Written request: How many lines in the rows below contain the string "system"? Reply with only the number.

Material to process:
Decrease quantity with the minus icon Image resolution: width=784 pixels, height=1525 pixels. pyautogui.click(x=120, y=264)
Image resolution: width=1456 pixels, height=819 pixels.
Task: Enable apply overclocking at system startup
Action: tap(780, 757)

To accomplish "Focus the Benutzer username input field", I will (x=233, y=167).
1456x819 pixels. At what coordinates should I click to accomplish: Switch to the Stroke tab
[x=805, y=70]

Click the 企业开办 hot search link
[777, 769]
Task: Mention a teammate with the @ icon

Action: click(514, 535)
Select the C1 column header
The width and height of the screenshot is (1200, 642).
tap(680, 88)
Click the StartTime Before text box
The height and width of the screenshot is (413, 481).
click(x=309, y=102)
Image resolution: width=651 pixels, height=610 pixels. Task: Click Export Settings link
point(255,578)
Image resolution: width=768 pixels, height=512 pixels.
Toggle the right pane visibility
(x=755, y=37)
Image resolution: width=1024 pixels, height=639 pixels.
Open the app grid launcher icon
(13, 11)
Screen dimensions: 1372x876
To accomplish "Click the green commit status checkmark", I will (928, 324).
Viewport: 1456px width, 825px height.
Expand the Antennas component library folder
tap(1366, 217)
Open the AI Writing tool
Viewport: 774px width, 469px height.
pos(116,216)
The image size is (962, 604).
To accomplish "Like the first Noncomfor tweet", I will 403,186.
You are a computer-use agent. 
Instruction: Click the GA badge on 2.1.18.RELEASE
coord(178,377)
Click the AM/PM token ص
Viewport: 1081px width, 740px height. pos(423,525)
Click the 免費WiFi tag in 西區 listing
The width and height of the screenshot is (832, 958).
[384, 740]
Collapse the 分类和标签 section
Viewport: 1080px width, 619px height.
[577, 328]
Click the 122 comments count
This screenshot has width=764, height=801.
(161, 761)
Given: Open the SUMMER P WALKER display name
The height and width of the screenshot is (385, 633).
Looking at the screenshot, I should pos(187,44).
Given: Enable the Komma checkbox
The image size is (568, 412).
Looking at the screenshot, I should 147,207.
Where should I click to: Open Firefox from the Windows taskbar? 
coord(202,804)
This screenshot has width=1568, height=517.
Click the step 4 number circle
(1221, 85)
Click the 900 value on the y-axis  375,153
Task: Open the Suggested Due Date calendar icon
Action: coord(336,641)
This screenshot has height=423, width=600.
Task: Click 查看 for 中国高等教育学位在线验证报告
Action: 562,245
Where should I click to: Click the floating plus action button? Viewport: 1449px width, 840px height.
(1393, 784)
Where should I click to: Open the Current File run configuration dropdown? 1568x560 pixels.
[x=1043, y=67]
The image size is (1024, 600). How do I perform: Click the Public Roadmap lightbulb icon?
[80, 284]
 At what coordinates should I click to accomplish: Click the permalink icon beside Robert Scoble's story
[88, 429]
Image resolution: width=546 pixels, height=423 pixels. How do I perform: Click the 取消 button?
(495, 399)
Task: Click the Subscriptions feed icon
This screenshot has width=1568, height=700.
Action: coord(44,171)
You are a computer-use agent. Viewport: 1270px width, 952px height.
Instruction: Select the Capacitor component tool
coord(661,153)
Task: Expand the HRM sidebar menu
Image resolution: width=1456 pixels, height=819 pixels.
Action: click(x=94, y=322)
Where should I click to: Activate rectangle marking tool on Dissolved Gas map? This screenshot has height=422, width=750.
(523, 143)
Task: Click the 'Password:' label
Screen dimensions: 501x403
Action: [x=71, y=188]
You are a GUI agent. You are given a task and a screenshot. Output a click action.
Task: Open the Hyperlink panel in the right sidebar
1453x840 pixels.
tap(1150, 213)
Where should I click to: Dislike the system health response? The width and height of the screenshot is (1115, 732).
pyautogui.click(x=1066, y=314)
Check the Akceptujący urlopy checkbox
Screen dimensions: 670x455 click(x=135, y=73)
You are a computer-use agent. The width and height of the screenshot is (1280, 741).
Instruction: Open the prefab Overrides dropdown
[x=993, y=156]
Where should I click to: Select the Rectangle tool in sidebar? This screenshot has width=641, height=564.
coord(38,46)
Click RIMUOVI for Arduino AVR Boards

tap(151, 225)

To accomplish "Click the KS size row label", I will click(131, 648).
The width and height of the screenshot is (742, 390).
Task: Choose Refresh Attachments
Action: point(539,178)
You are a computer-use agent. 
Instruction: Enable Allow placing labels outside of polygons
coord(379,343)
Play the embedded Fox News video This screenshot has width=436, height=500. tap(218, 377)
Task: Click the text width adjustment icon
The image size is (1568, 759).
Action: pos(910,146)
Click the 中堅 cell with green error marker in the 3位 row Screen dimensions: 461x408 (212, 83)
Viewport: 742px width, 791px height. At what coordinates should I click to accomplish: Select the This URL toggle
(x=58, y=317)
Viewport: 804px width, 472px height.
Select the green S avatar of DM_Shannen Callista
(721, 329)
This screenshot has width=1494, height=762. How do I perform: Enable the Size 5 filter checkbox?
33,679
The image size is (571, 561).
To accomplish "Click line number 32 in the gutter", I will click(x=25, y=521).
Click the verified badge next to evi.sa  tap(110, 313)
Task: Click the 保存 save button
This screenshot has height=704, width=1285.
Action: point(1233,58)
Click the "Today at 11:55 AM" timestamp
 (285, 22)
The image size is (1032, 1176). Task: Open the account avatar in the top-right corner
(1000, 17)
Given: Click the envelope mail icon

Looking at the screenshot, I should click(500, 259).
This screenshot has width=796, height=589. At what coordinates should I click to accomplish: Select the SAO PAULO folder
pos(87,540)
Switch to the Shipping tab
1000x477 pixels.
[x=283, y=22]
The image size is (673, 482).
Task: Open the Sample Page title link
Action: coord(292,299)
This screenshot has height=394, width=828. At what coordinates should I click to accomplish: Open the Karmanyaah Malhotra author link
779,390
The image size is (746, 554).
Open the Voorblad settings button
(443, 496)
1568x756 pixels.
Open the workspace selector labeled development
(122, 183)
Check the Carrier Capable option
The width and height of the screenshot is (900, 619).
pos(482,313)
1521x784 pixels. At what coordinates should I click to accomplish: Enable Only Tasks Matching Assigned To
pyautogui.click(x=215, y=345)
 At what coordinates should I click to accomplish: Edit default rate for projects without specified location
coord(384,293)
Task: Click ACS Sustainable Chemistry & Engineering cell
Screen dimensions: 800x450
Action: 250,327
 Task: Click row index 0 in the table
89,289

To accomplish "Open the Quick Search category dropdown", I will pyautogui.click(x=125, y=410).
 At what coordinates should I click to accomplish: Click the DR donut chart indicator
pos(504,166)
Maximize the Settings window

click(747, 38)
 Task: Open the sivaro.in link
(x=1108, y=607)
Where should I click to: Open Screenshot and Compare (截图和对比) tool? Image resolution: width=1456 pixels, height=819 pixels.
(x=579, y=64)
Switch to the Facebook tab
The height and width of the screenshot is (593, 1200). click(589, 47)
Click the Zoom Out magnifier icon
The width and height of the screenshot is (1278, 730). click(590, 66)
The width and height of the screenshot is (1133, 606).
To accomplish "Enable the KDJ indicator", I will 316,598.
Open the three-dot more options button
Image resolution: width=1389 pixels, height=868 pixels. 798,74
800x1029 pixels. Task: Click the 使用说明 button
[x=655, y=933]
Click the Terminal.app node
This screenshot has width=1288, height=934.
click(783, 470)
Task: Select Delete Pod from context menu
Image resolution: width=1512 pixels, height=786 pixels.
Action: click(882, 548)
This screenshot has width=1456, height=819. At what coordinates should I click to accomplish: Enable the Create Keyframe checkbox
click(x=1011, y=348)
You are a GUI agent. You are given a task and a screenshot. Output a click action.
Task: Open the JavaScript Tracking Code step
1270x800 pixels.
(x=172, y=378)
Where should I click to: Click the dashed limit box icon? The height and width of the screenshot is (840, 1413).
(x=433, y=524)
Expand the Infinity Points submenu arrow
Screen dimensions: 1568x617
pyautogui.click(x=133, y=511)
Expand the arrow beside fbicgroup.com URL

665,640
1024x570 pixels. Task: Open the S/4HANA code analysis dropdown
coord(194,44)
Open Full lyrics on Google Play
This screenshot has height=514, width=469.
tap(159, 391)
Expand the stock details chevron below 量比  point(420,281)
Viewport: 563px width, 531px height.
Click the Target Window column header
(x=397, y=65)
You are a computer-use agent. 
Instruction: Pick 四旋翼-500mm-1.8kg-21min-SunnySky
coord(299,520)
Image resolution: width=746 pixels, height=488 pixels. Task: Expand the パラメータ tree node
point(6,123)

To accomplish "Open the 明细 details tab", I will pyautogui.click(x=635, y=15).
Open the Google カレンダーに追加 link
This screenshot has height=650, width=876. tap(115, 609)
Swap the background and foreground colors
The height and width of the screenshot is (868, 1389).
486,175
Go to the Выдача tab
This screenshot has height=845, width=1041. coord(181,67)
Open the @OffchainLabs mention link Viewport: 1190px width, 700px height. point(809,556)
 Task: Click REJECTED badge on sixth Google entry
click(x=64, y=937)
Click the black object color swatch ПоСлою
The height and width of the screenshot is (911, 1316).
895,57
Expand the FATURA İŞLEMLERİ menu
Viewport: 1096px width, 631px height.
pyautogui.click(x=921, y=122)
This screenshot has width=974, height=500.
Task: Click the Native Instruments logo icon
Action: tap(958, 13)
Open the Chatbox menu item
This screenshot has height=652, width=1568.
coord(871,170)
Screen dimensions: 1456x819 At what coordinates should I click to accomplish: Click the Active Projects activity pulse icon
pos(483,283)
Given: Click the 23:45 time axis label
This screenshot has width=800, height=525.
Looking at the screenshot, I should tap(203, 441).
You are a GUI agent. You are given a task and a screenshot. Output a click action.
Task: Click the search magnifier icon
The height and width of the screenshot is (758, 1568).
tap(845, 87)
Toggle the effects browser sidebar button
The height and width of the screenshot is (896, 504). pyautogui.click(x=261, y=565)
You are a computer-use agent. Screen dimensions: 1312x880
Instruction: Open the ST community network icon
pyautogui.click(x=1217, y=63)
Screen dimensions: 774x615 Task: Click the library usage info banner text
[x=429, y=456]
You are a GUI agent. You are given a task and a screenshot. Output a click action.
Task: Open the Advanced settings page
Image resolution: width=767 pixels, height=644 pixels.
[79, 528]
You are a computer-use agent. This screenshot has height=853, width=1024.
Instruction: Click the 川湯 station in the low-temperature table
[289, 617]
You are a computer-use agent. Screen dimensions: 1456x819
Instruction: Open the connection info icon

Answer for this exercise: 2